[Extracted data entries]

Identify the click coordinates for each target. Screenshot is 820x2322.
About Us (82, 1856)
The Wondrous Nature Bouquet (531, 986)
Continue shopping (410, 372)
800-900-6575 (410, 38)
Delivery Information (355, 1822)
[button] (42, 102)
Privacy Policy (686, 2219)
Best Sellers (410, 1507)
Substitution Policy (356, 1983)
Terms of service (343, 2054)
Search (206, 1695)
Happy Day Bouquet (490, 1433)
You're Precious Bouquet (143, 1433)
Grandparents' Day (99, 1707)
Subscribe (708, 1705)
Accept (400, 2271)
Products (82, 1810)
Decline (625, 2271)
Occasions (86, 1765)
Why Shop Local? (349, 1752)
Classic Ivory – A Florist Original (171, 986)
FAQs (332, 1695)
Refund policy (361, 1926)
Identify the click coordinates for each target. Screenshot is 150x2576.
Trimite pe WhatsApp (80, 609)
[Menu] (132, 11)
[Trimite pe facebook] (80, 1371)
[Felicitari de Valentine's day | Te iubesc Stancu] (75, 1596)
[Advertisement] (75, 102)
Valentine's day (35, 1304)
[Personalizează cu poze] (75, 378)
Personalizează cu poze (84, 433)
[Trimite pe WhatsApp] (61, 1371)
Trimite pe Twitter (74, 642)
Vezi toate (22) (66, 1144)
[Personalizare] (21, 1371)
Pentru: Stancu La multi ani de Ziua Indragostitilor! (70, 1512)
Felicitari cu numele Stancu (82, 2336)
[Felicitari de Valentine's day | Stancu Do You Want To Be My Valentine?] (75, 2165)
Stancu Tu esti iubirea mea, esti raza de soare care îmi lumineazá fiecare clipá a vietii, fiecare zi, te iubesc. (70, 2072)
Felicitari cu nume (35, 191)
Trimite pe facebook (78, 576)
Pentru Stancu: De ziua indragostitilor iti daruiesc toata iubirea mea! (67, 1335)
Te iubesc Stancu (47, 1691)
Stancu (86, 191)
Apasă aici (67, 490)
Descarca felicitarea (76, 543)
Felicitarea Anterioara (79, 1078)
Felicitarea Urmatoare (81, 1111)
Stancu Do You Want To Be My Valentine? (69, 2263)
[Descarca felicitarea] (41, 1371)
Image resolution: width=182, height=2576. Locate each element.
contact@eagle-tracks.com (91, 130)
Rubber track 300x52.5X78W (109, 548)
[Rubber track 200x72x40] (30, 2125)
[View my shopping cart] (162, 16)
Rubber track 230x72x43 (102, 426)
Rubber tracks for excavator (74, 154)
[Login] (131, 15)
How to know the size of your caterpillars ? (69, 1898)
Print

=== Description of the task ===
Beginning at the top of the records above, transcribe each line exactly up to and including the line that holds "Personalizează cu poze (84, 433)".

=== Expected output ===
Identify the click coordinates for each target. Screenshot is 820x2322.
About Us (82, 1856)
The Wondrous Nature Bouquet (531, 986)
Continue shopping (410, 372)
800-900-6575 (410, 38)
Delivery Information (355, 1822)
[button] (42, 102)
Privacy Policy (686, 2219)
Best Sellers (410, 1507)
Substitution Policy (356, 1983)
Terms of service (343, 2054)
Search (206, 1695)
Happy Day Bouquet (490, 1433)
You're Precious Bouquet (143, 1433)
Grandparents' Day (99, 1707)
Subscribe (708, 1705)
Accept (400, 2271)
Products (82, 1810)
Decline (625, 2271)
Occasions (86, 1765)
Why Shop Local? (349, 1752)
Classic Ivory – A Florist Original (171, 986)
FAQs (332, 1695)
Refund policy (361, 1926)
Identify the click coordinates for each target. Screenshot is 150x2576.
Trimite pe WhatsApp (80, 609)
[Menu] (132, 11)
[Trimite pe facebook] (80, 1371)
[Felicitari de Valentine's day | Te iubesc Stancu] (75, 1596)
[Advertisement] (75, 102)
Valentine's day (35, 1304)
[Personalizează cu poze] (75, 378)
Personalizează cu poze (84, 433)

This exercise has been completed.